Women’s Basketball: Jaeschke and Smith face off in Thursday’s battle of top post players

Danny Daly

In most conferences, 6-foot-5 center Amy Jaeschke would have a significant size advantage down low. In the Big Ten, the junior is constantly fighting for position with players at least as big as she is.

“It’s a unique situation,” coach Joe McKeown said. “Everybody’s got somebody that can play down there. Not many leagues have that many really good post players.”

Northwestern’s trip to Illinois presents another challenge for Jaeschke: 6-foot-3 senior Jenna Smith, who tops the Big Ten in rebounding and ranks third in points per game.
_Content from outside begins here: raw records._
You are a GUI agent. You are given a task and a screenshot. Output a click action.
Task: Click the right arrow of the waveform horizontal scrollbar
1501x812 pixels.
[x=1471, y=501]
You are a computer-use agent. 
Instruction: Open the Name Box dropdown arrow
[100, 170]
The Illini got the best of the Wildcats twice last season, with Smith outscoring Jaeschke in both meetings.

The left-handed Smith’s versatility and ability to stretch the floor make her a difficult matchup.

“She’s really athletic, so she’s able to block your shots easily,” Jaeschke said. “It poses a problem for me because I have to be more conscious to make more pump fakes to get her up in the air and draw fouls.”
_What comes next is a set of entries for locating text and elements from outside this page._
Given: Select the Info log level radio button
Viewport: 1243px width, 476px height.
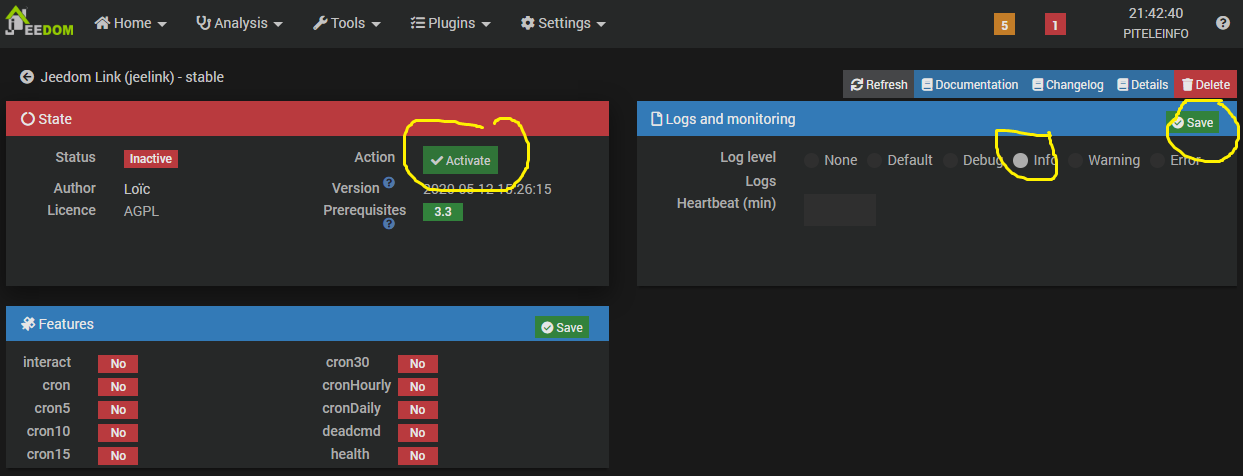Looking at the screenshot, I should coord(1020,160).
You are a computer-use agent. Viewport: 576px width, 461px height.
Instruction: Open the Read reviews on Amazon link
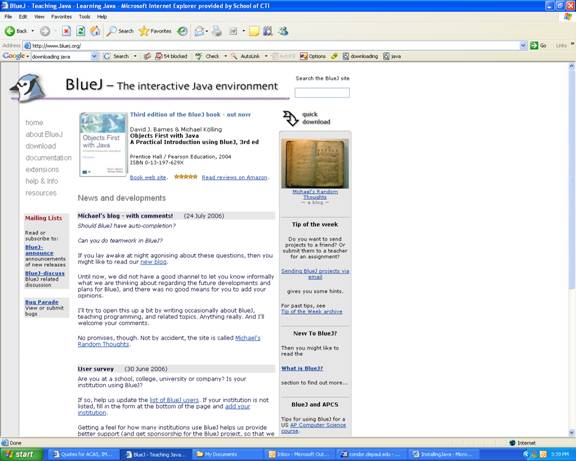[x=234, y=177]
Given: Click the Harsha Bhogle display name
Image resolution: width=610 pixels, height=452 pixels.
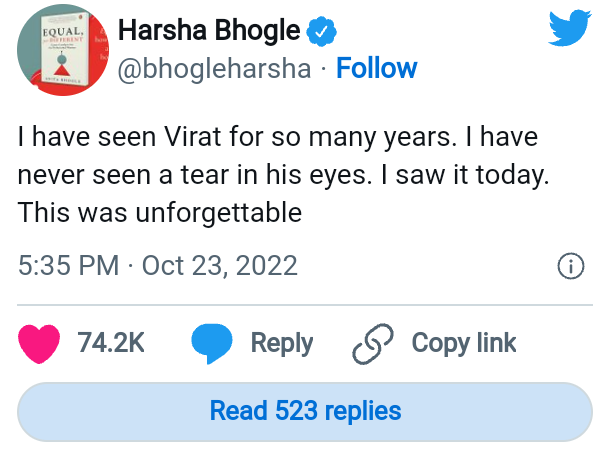Looking at the screenshot, I should (x=208, y=32).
In addition to Jaeschke and Smith, the conference features Ohio State junior Jantel Lavender, the two-time defending Big Ten Player of the Year, and Michigan State senior Allyssa DeHaan, a 6-foot-9 giant who is the league’s career blocks leader.

While it’s undoubtedly a grind to play such physical opponents on a regular basis, it also forces the centers to stay on top of their games.
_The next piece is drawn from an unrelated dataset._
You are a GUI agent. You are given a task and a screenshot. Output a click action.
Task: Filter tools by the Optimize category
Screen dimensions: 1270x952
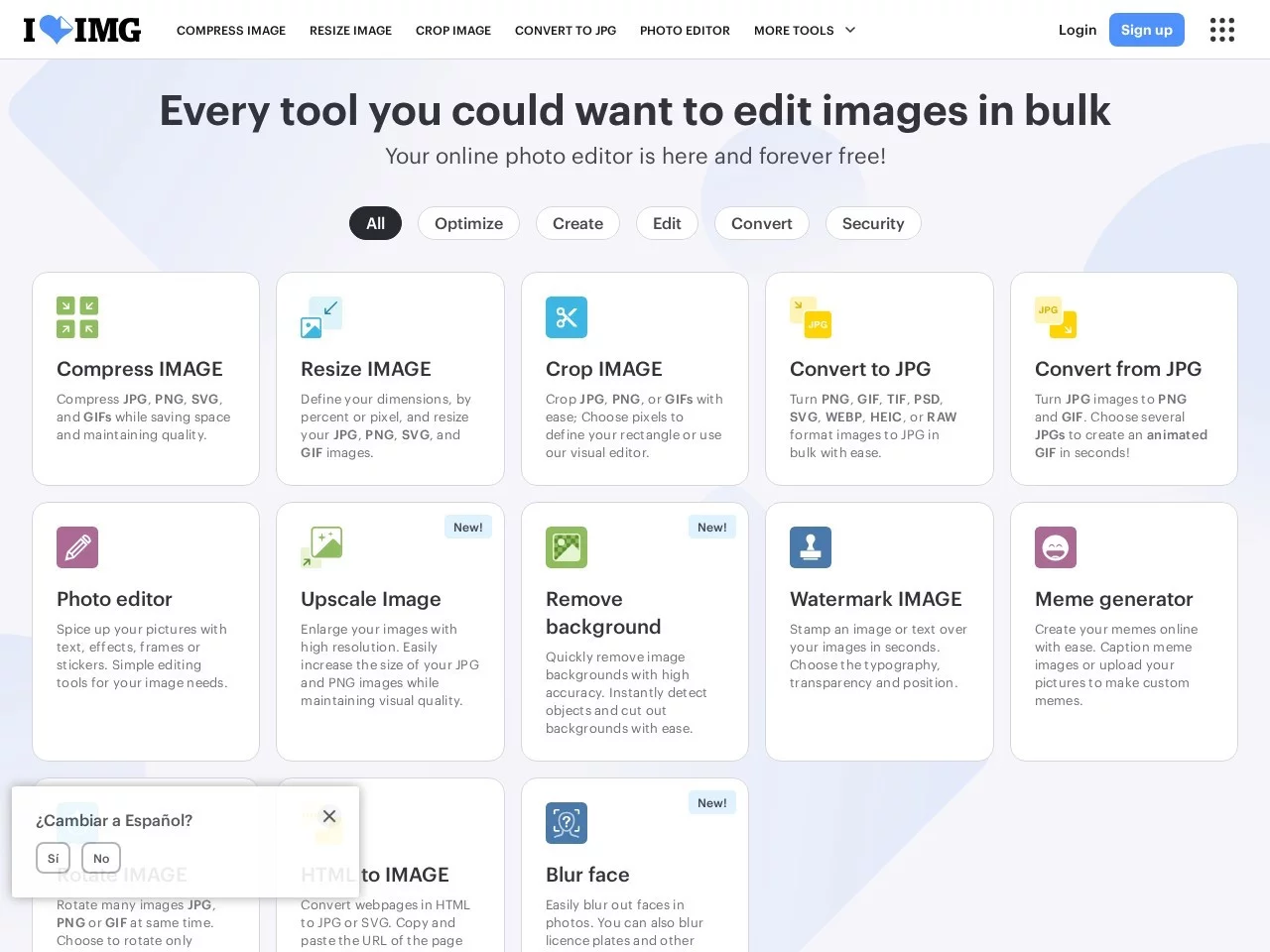(x=468, y=223)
“The posts are phenomenal in this conference,” Smith said in October at Big Ten Media Day. “That’s the best thing about the Big Ten-that’s what makes you better. We always have contact. You just have a sense of pride that you have to take each and every game, like, ‘I’m not going to let them outwork me.'”

Each post player boasts a different skill set, meaning the centers must constantly make adjustments on both ends of the floor. That experience is valuable for postseason play, and it contributed to the Big Ten’s improved showing in the NCAA Tournament.

“It helps tremendously,” the 6-foot-4 Lavender said. “It’s like you can’t be hit with anything you haven’t been hit with.”

The conference had three representatives in the Sweet 16, including the Lavender-led Buckeyes, who lost during the first weekend each of the previous three years.

Preventing premier post players from taking over the game depends on the defense’s success in denying them the ball. For the conference’s smaller athletes, that’s a tall order.

“It’s a good thing I don’t have to defend them,” Michigan guard Veronica Hicks said.

“We think about that every time we prepare for a conference game. We know there’s going to be an inside presence. We really plan on pressuring guards so they can’t get it inside as easily.”

Jaeschke noticeably wore down as last season went on, struggling to create space inside with little help from the perimeter. The emergence of junior point guard Beth Marshall and freshman forward Kendall Hackney is keeping defenses more honest, and Jaeschke is making the most of it.

Against Smith and a last-place Illinois squad, Jaeschke has a chance to demonstrate her improvement offensively and defensively.

“She’s much more patient, more comfortable,” McKeown said. “One thing she doesn’t get enough credit for is she’s one of the top post defenders in the country. She plays great position defense, she blocks shots, and she doesn’t foul.”